The Bush Administration was caught by surprise by the financial meltdown that we are currently experiencing. In thinking with its "guts", the Bush Administration was as blind to the current economic storm as the people of Galveston were to the hurricane of 1900. With some warning, and a willingness to take action, the government and the people of the United States could have braced for this storm the way that the people of Galveston were able to brace for the storm of 2008.
The Bush Administration was caught in a state of denial on the issue of global warming. By allowing this problem to go unchecked, Bush has ensured that our children and their children will face a worse state of affairs than they would have otherwise endured if an evidence-based thinker had occupied the White House.
Ultimately, the question to be answered is, "How do we best defend ourselves from these types of crises in the future?" The answer is that we need a clear respect for evidence-based thinking, the establishment of institutions that are responsible for monitoring the evidence and using it to make reliable predictions, that engage in a constant practice of checking their predictions against reality and altering their models each time reality deviates from evidence-based predictions, and improving the quality of their predictions and their response to the data over time.

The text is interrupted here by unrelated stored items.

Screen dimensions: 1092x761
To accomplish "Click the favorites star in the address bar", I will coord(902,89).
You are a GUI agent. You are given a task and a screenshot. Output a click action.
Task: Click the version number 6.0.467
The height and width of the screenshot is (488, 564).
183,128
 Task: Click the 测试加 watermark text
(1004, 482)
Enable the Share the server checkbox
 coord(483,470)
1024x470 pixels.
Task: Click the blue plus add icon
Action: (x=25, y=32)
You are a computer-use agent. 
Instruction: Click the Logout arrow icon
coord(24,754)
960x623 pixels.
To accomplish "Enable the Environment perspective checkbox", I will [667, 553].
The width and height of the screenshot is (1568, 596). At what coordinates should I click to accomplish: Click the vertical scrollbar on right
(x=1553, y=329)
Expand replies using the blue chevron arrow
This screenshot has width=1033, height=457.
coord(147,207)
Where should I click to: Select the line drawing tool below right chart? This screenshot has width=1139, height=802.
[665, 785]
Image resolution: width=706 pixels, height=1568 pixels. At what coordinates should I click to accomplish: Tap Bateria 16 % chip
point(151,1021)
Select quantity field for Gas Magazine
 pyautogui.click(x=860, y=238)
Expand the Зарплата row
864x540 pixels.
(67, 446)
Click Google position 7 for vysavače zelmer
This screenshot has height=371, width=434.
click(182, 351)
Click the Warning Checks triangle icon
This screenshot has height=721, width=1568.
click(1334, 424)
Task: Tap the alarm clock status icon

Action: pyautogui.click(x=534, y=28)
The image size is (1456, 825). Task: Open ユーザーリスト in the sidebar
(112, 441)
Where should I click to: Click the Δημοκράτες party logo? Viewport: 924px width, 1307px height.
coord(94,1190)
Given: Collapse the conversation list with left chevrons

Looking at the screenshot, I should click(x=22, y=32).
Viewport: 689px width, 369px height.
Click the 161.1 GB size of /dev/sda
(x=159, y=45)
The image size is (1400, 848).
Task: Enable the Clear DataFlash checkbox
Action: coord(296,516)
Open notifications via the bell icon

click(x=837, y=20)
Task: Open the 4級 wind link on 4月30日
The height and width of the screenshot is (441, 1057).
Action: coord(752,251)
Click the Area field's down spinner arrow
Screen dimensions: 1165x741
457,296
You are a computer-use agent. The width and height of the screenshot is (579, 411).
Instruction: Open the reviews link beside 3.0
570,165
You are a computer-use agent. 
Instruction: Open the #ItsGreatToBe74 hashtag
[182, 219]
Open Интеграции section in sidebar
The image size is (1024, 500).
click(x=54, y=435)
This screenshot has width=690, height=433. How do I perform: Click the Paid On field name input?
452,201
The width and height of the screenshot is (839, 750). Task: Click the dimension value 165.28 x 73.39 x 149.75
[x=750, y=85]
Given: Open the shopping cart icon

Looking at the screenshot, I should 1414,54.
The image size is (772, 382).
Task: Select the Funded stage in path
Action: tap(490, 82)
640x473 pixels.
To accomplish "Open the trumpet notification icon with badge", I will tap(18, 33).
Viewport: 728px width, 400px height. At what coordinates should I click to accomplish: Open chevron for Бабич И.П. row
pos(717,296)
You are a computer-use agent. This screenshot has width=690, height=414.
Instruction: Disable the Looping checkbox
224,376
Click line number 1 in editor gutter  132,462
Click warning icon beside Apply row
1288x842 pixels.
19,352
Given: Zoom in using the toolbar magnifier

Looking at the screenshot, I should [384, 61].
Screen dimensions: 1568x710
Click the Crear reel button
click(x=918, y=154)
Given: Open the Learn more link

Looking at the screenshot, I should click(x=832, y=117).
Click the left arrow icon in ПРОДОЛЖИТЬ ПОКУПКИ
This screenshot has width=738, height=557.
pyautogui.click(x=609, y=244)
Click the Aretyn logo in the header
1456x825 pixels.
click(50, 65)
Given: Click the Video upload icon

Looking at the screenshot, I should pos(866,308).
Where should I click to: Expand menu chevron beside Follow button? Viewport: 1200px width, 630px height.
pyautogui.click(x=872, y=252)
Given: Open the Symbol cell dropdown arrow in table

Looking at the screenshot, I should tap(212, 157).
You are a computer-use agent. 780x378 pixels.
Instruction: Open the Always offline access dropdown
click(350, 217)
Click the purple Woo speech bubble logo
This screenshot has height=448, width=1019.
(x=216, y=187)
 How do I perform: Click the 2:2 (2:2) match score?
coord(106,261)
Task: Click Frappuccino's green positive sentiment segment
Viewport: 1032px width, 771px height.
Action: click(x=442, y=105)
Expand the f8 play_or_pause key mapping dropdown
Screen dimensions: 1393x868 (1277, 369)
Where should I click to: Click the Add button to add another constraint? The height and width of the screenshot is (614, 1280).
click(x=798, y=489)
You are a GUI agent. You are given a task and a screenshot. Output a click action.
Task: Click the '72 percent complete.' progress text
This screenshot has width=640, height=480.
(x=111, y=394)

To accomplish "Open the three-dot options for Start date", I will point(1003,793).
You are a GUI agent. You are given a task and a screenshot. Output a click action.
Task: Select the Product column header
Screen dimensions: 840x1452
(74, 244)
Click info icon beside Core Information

I am not talking about a specific policy recommendation here. I am talking about a cultural shift. I am talking about recognizing the very real public fact that people who embrace and celebrate stupidity as a virtue bring us a future in which we or our children or their children will suffer from policies selected by those blindfolded by ignorance.
In saying this, it is important to remember that evidence-based thinkers will not always get everything right. Nor is it the case that those who found policies on ignorance and gut feelings cannot get lucky from time to time. The Galveston hurricane of 1900 did not come when people were totally ignorant of science. It simply came before scientists had developed the tools and understanding that they needed.
Similarly, when it comes to addressing the types of issues that repeatedly and destructively blind-sided the Bush Administration, it will take time to build up the tools and the understanding that will best handle those problems. It is precisely because this project will take time that it is important to start the project – to create a culture that will support the practice of doing real-world research and using that research to explain and predict real-world events.
With those who research hurricanes in the example above, each new hurricane gives a chance for another set of predictions. Every error provides an opportunity to fine-tune our understanding so that we can be more accurate from that point on. Similarly, each economic downturn gives experts in the field of economics a better understanding of how economies work, making us better equipped to weather economic storms.
What we need is sufficient cultural backing for the institution and practice of evidence-based thinking that would allow us to invest in and to respect these systems.